What to work on »
(a) In the Credit Suisse article, how large is the writedown the bank faces, and to whose trading blowout is it tied?
(b) Pick up the Credit Suisse article after its final sentence and keep writing it.

## begin Document passage

Wednesday, April 7, 2021

Credit Suisse Scandal Toll Goes Ever Higher as Rivals Thrive - Bloomberg

Credit Suisse Scandal Toll Goes Ever Higher as Rivals Thrive - Bloomberg

Credit Suisse Scandal Toll Goes Ever Higher as Rivals Thrive

By Marion Halftermeyer and Patrick Winters

April 6, 2021, 8:30 PM GMT+1 Updated on April 7, 2021, 10:23 AM GMT+1

 

Analysts foresee lost business, focus on capital over growth

 Its stock already is tumbling this year in break with industry

 

In an era of prosperity for investment banks, Credit Suisse Group AG is careening from one crisis to another and then another -- this time, with a $4.7 billion writedown tied to billionaire investor Bill Hwang’s trading blowout.

## end Document passage
## begin Raw data

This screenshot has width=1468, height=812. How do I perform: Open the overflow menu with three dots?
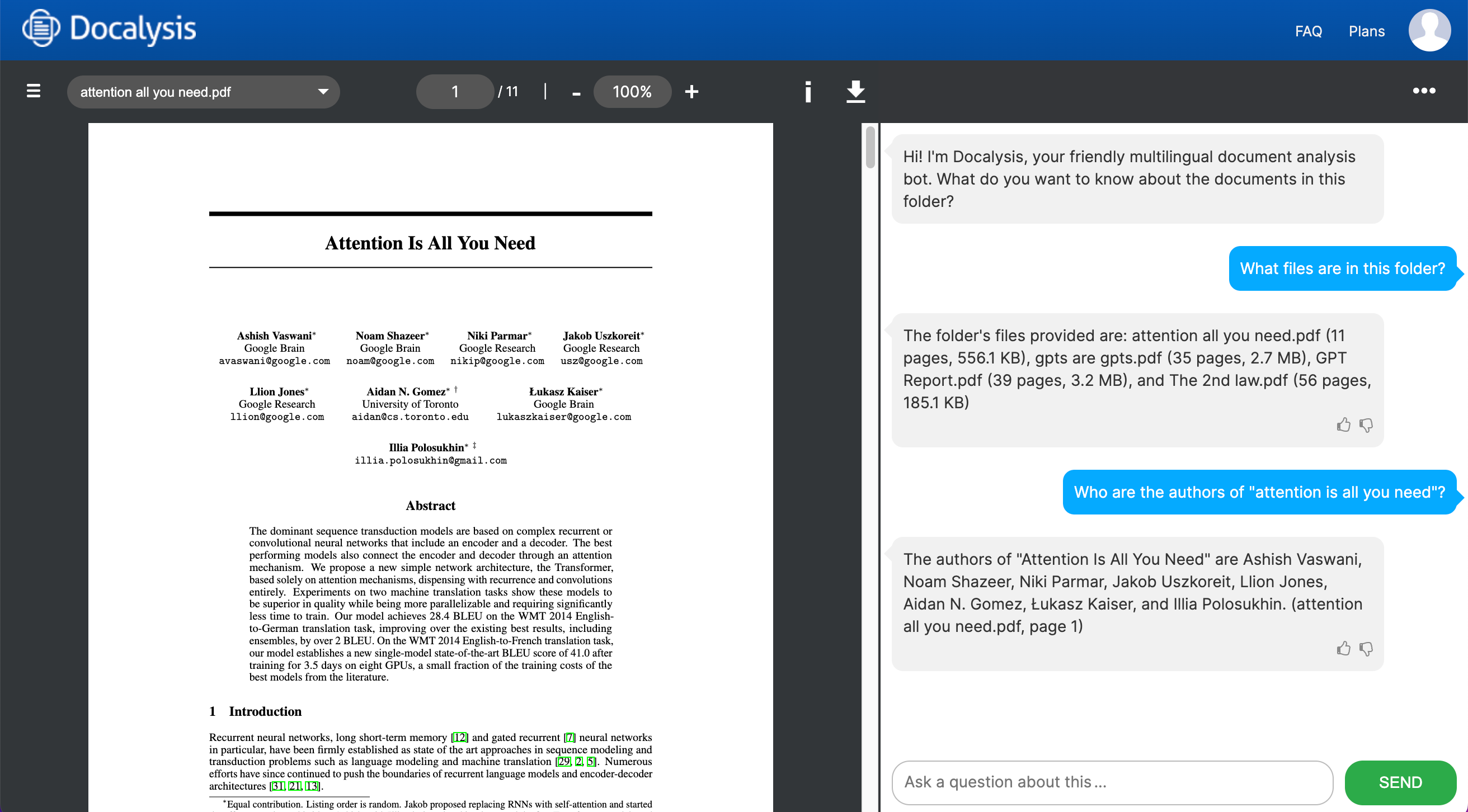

## end Raw data

Expected responses »
(a) $4.7 billion, tied to billionaire investor Bill Hwang's trading blowout.

(b)
The staggering hit -- the largest yet linked to market-shaking losses run up by Hwang’s Archegos Capital Management -- prompted sweeping management changes at the Swiss bank Tuesday and cast fresh doubt on its checkered record of managing risks. It caps a catalog of costly errors at Credit Suisse -- most recently the collapse of Greensill Capital -- in what was supposed to be the start of steadier era under Chief Executive Officer Thomas Gottstein.

 

At a moment when investment banks are feasting on market activity and dealmaking, Credit Suisse is under mounting pressure to persuade shareholders and clients it can put its house in order and remain a vital, independent force in global banking. After the firm announced plans to cut its dividend and suspend share buybacks, analysts at JPMorgan Chase & Co. cut their recommendation for the stock, which already was breaking with peers in tumbling this year.

 

 “The ongoing negative news flow could have an impact on the remainder” of Credit Suisse’s businesses, analysts Kian Abouhossein and Amit Ranjan wrote in a note, lowering their rating to neutral from overweight. “Besides the impact from various management changes and regulatory oversight,” they wrote, the bank “might have to pursue a strategy of ‘capital preservation’” that could restrain growth.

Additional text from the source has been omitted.